Global Ports: The transformation of the big city ports of Macau and Marseille (18th-19th centuries)


Project Responsible: Dr. Manuel Perez Garcia (Renmin University of China), from 2013 to 2014


Project funded by UKNA (Urban Knowledge Network Asia)-Marie Curie Actions of the European Union


When dealing with comparative and cross-cultural studies on Europe and Asia, scholar works have exceeded of ambiguities and vagueness when talking about geographical units as well as chronology. It is not always clear whether scholars talk about Europe, Western Europe, Britain,on one side, and on the other side, Asia, China or Yangzi region when analysing and comparing the economic growth and paths of development during late eighteenth-century. Conclusions are, therefore, vague and results weak. In addition, there has been much research based on theoretical framework on what is Global History, how to apply it, as well as theory on assuming a priori deep contrast or ‘greater’ divergences between Asian territories and Western territories, rather than to take such theoretical framework and apply it to a particular case study in order to see with empirical data what is the real framework of such divergence, if in deep we should talk on divergence. What I advocate is for comparing specific geographical units in concrete demarcated periods, such as port cities, defined as strategic geo-political sites to develop commerce, relations and networks between China and Europe which can narrow better the gap that some scholars have taken when widely analysing differences between Asia and Europe without a specific geographical and chronological delineation. Macau, in southChina, and Marseille in Mediterranean Europe are the areas chosen to undertake our study.

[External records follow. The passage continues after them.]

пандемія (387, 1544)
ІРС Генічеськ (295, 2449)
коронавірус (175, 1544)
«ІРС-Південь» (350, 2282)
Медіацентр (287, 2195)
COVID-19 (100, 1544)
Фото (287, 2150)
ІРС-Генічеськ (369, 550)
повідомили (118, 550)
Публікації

Both places are defined as trans-national and trans-cultural sites due to the international mercantile communities settled in such areas. Macau and Marseille are also geo-strategical sites in the South China Sea and Mediterranean Sea, respectively, as their privileged location allowed them to trace trade links with other surrounding ports and external areas for the distribution of commodities. Marseille was the trans-national entrepôt that connected Europe with Asia through the Levantine routes,whereas Macau was connected with the West via the Indian routes and also through the Manila-Acapulco galleon. Therefore, the common feature shared in both areas is the cross-cultural trade that stimulated local economies, the internal organization of trading families, the assimilation to different cultures, and of course, the concepts of trust, loyalty and mediation, inherent to these heterogeneous groups, which strengthened their networks. The analysis of patterns of consumption, possible differences and similarities, can give us a good view on the transmission on cultural values by these trans-national communities. The analysis of consumption of Chinese goods in Europe and Western goods in China is one of the main features of this project in order to observe the assimilation process between people of both cultures. And of course the main mediators in such process of socio-cultural transfers through consumption of new or long-distance goods are the merchants defined as ‘vicarious’ consumers who stimulated new cultural practices, forms and habits in the territory they settle.